Red teddy bears in Saudi Valentine's Day black market

With a waist-high, lipstick-red teddy bear poised outside his shop, it was hard for Mohammed to hide his Valentine's Day black market goods inside a mall in the Saudi port city of Jeddah. On the eve of Valentine's, he was worried that the Saudi...

With a waist-high, lipstick-red teddy bear poised outside his shop, it was hard for Mohammed to hide his Valentine's Day black market goods inside a mall in the Saudi port city of Jeddah.

On the eve of Valentine's, he was worried that the Saudi religious police, who call the holiday a heretical practice in Islamic society, would confiscate his red, pink and white stuffed bears and other gifts.

This is an annual battle between Saudi romantics and the feared Islamic police, or Muttawa, who earlier in the week sent out their yearly message warning that all things red would be seized the day before Valentine's.

Red cakes, red-dyed chocolates, the ever-popular stuffed bears and even red roses were strictly off-limits.

But shops and clients still schemed to make the best of the day, with telephone orders being made for bouquets and sweets for delivery from stock hidden in back rooms.

Couples looking for a romantic night out tried to skirt the kingdom's conservative Islamic laws, which ban unrelated men and women from socialising, and hunted for restaurants shielded from the watchful gaze of the Muttawa.

Or, said a single woman in her 20s, romantic dinners with the opposite sex were planned for the 13th or 15th.

"Two years ago we lost 6,000 roses," said Jeddah flower shop attendant Maher, counting the loss in several thousand dollars from the confiscations carried out by the Muttawa.

Red flowers and gifts were abundant in his shop last Friday but he said that early yesterday he would move the goods out of sight, and pray that the Muttawa would not come by.

"It's worth the risk, because it is good business," he said, noting that roses had doubled in price to 10 riyals ($2.70) a stem this week, and could go higher by today.
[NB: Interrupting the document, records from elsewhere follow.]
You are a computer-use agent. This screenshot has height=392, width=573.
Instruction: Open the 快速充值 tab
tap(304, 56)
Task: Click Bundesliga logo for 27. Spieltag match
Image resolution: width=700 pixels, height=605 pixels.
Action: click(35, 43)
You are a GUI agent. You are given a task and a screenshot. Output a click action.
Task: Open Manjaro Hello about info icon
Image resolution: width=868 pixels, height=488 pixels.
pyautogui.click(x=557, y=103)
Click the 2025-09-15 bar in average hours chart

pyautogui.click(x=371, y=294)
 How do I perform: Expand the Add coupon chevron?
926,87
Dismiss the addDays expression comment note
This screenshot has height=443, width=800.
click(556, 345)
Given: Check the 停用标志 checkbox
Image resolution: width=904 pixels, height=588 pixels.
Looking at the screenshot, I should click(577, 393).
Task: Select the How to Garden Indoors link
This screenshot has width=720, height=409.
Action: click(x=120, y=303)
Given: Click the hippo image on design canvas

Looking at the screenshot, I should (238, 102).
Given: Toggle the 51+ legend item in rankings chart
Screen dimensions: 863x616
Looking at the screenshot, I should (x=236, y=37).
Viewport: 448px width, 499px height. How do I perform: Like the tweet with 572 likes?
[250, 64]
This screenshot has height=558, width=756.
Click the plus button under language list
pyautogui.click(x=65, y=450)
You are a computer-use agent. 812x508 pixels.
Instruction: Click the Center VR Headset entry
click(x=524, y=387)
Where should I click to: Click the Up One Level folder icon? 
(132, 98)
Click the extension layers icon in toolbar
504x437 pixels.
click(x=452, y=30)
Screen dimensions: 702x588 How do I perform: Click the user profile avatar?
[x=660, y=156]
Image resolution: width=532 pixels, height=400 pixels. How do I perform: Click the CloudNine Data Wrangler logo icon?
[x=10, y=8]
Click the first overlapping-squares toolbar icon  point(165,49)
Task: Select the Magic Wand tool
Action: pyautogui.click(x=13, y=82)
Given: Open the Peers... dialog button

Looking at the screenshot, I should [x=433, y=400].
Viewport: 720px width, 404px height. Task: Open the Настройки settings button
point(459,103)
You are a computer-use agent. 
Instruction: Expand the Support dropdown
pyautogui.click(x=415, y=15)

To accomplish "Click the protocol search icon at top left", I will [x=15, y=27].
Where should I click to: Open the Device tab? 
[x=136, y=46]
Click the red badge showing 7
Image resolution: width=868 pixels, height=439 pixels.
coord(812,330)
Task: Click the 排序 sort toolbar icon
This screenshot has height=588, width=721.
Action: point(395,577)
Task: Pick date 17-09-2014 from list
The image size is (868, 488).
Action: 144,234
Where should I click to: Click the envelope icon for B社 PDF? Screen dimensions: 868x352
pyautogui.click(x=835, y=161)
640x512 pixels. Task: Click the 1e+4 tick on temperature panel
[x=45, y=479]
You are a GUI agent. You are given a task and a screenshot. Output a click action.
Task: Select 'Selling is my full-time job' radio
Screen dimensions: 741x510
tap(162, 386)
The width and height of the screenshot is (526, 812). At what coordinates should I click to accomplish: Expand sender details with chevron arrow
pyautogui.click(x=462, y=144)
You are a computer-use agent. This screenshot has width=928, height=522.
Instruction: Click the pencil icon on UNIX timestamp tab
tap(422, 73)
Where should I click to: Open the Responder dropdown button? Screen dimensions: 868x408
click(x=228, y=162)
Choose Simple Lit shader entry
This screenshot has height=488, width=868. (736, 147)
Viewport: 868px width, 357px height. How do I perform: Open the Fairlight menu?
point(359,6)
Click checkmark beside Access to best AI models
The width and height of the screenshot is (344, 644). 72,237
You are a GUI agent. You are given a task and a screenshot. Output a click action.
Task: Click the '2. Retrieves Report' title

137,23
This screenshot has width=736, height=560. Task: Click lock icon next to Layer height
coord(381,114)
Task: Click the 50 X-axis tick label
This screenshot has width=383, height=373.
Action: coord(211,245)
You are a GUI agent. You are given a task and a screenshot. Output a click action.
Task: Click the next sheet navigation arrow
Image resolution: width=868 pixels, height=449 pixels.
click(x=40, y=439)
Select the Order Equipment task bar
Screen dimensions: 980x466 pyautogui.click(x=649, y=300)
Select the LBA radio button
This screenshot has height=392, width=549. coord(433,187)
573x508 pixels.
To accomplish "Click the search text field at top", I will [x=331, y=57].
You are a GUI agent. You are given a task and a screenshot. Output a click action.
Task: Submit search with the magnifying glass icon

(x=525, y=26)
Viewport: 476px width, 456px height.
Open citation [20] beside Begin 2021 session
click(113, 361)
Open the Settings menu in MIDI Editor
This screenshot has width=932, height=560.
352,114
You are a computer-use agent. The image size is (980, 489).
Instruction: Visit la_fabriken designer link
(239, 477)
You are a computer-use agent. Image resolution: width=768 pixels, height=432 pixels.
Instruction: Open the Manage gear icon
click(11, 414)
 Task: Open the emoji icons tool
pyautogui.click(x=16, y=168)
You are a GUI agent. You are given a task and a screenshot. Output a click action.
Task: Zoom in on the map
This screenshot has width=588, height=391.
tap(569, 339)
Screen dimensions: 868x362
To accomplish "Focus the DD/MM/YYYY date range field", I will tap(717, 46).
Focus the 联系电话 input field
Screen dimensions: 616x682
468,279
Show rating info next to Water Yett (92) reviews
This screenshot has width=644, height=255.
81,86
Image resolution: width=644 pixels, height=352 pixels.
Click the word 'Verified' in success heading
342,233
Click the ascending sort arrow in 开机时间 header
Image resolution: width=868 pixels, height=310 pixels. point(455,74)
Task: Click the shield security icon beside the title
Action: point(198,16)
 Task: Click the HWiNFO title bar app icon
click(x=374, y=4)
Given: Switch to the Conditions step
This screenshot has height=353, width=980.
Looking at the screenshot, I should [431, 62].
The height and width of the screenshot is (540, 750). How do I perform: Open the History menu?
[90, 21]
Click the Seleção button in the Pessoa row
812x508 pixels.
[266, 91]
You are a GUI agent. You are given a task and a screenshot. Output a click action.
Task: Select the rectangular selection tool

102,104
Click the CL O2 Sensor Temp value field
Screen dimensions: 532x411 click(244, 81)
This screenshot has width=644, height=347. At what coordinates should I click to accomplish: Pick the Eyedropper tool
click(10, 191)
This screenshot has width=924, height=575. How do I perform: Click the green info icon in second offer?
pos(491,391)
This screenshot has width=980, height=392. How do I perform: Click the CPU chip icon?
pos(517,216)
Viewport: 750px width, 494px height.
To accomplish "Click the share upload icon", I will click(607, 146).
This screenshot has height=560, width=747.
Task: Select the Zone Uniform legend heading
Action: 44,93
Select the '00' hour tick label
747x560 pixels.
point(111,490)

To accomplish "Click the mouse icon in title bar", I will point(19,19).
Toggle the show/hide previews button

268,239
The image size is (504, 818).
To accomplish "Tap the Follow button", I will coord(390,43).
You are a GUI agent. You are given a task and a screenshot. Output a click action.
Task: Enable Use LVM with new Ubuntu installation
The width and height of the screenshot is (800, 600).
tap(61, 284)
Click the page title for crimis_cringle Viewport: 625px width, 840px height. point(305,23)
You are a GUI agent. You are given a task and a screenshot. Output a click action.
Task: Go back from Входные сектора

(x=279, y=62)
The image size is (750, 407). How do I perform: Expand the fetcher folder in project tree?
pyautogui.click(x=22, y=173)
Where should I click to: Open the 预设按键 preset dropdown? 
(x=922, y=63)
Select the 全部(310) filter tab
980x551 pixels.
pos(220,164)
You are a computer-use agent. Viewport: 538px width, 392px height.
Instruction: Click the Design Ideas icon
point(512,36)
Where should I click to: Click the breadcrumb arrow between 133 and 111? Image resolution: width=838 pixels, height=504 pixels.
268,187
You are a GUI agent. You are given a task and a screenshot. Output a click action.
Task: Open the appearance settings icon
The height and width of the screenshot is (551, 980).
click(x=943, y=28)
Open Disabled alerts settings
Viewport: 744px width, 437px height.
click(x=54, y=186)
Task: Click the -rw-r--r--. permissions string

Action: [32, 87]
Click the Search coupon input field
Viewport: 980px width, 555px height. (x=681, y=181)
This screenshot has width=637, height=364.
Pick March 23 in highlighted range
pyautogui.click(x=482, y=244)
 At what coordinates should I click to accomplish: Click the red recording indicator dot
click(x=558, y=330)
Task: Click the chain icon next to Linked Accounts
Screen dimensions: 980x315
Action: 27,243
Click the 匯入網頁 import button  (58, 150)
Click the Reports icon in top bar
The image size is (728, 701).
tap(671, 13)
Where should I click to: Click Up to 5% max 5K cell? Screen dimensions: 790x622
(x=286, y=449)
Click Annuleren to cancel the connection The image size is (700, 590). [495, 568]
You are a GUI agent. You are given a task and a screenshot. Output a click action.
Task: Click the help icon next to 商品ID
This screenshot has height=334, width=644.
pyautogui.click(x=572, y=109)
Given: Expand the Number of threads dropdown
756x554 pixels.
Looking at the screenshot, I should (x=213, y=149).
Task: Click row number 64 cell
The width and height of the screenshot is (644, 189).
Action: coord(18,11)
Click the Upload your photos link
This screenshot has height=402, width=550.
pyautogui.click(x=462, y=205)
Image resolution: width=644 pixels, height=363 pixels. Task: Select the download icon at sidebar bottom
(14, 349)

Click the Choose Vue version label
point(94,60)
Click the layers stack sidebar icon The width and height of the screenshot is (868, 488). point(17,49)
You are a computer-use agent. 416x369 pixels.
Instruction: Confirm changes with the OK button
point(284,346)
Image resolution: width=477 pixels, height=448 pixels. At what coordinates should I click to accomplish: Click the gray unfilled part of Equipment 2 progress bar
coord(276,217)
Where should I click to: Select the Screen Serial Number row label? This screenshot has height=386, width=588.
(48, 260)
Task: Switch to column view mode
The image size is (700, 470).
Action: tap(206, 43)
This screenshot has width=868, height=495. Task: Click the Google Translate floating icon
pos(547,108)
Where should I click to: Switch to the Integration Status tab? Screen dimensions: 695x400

Asked what would happen if he was caught dealing in red roses under the counter, another florist crossed his wrists in the universal sign of being handcuffed.

Jeddah residents say it's not too hard to get away with celebrating Valentine's Day, because the religious police had been put on a tight leash in the relatively liberal city.

But elsewhere in Saudi Arabia, it's a big challenge.

In the eastern city of Dammam, nothing red was in sight in any flower shops last Thursday.

In Riyadh, lovers were determined to make the best of it.

"What we usually do is arrange gifts by phone from before. They just send the flowers on the date," said the woman, who asked not to be identified. Romantic dinners are a challenge on February 14.

Last year, she said, one top-end French restaurant in Riyadh that is popular with unmarried couples because it normally manages to keep the religious police at bay, had to allow them in for inspection on Valentine's Day.

"For the couples who are afraid, they celebrate one day before or one day after," she said.

Mohammed, who had the metre-high teddy bear on display outside his shop, said he also had a system worked out.

"I am afraid of being arrested, and I want to lock the door before they come," he said, explaining that if the Muttawa invaded he would be tipped off by the mall watchmen and pretend to be closed.